This starts with an overview of the latest Linux CVEs that involve the kernel stack, explaining why they cannot be exploited without softening certain Linux security controls. For instance, overwriting the return address is unlikely without corrupting the stack canary, while exploitation through syscalls must be done in one shot to prevent the stack from shifting on the next run. I will then describe what a perfect vulnerability would look like: it should work at the first attempt and ideally give you both a KASLR leak and the virtual address of a controlled structure.

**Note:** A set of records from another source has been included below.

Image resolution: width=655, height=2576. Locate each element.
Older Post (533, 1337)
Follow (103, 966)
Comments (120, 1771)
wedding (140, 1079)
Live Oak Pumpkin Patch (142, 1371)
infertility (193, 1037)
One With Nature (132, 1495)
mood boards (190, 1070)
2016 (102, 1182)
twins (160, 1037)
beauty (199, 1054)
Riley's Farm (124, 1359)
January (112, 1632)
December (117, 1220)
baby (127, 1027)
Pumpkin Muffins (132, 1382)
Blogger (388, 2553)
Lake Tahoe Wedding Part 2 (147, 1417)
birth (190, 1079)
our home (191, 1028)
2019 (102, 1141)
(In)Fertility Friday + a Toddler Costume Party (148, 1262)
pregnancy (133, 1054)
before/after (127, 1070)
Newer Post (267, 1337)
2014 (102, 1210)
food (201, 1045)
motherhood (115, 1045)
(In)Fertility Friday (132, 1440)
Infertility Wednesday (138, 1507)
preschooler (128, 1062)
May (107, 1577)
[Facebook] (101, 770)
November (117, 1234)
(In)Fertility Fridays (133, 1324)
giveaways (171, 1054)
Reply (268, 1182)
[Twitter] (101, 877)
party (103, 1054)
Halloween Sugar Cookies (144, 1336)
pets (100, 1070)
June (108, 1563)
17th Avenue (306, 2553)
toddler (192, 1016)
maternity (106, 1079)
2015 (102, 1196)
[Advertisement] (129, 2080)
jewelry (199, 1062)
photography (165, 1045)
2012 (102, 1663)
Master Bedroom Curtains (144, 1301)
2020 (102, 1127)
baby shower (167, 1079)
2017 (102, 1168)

Nftables bugs involving structures such as NFT registers offer just that, as a read primitive can be used to calculate the address of said structures along with other static kernel addresses. Since Nftables hooks run in softirq mode, a fresh, static per-CPU stack is allocated while entering soft interrupt mode, hence defeating the purpose of per-system-call stack randomization. After corrupting some memory and gaining RIP control, I will show how to pivot the stack to our controlled NFT registers, thus defeating SMEP/SMAP since no user space payload is ever involved. As we only have 60 bytes left in the registers, a technique to gain more space to host our ROP chain is necessary, which involves duplicating the initial registers and changing their values in a controlled way.
The last attack stage in my presentation will go through the softirq exit routine that is required to avoid stack guard checks and other kernel panics.
I will share some methods kernel developers could use to mitigate these kinds of attacks, starting from the naive approach of enabling the CONFIG_STATIC_USERMODEHELPER config by default, then making a case for more sophisticated techniques such as pointer authentication, which would prevent jumping to arbitrary instruction pointers (similar to PAC on ARMv8.3) and eventually I will show my implementation of per-softirq kernel stack randomization.